News / Nasional
Jum'at, 27 Februari 2026 | 10:50 WIB
Bandar narkoba Erwin Iskandar alias Ko Erwin menjadi buronan atau DPO Bareskrim Polri terkait kasus narkoba yang menjerat mantan Kapolres Bima Kota, AKBP Didik Putra Kuncoro. [Dok. Bareksrim Polri]
Baca 10 detik
  • Direktorat Tindak Pidana Narkoba Bareskrim Polri menangkap DPO Erwin Iskandar alias Koko Erwin di Tanjung Balai.
  • Koko Erwin ditangkap saat berupaya melarikan diri ke Malaysia menggunakan kapal pada Kamis (26/2).
  • Penangkapan melibatkan dua tersangka lain yang membantu pelarian Koko Erwin dari kejaran aparat.

Suara.com - Sosok Koko Erwin kembali menjadi sorotan setelah aparat kepolisian berhasil menangkap pria yang diduga sebagai bandar sabu kelas kakap di Nusa Tenggara Barat (NTB). Koko Erwin, yang memiliki nama asli Erwin Iskandar, disebut sebagai terduga pemasok uang hingga narkoba kepada eks Kapolres Bima AKBP Didik Putra Kuncoro.
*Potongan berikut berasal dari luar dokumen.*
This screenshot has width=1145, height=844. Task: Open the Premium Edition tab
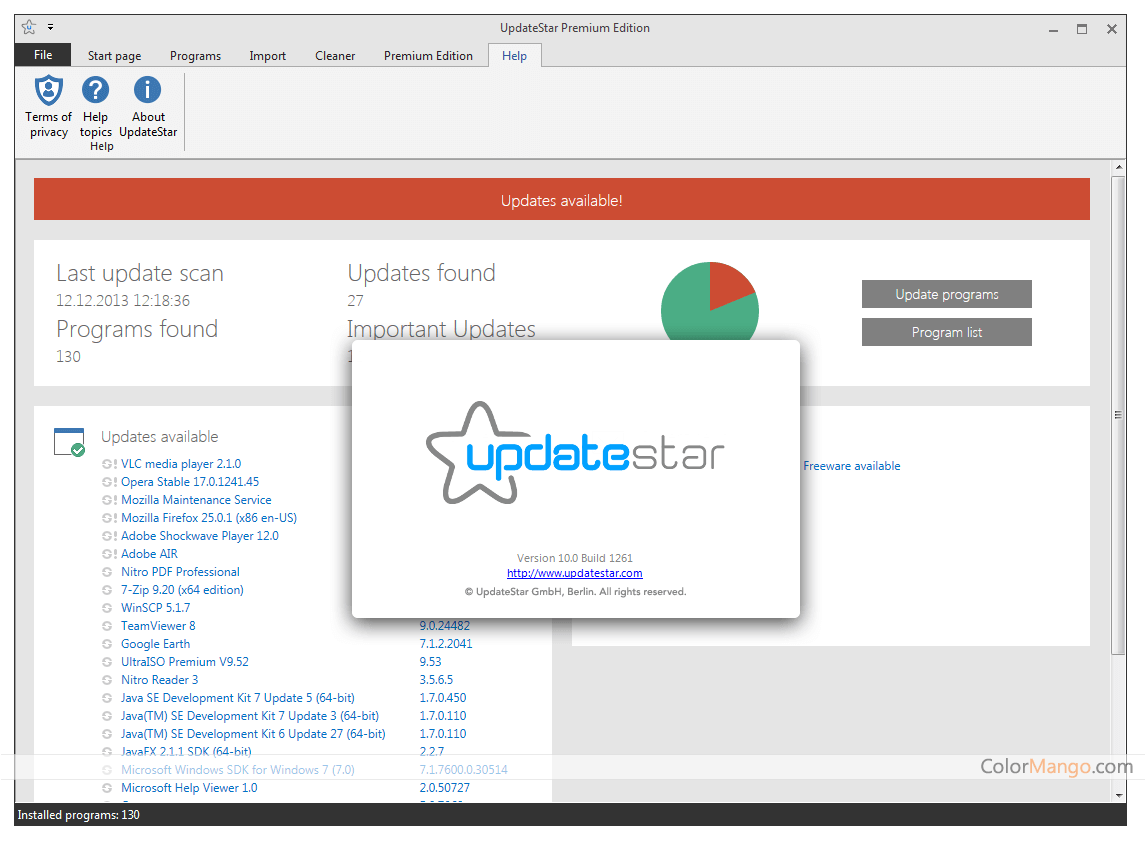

Penangkapan terhadap Koko Erwin dilakukan oleh Direktorat Tindak Pidana Narkoba Bareskrim Polri di Tanjung Balai, Sumatra Utara, Kamis (26/2). Saat itu, Koko Erwin diketahui tengah berupaya melarikan diri ke Malaysia menggunakan jalur laut.

"Yang bersangkutan (Koko Erwin) berhasil ditangkap saat akan melakukan penyeberangan menggunakan kapal tujuan Malaysia," kata Kasatgas NIC Dittipidnarkoba Bareskrim Polri Kombes Pol Kevin Leleury usai tiba di Terminal 1C Bandara Internasional Soekarno-Hatta, Tangerang, Banten, Jumat.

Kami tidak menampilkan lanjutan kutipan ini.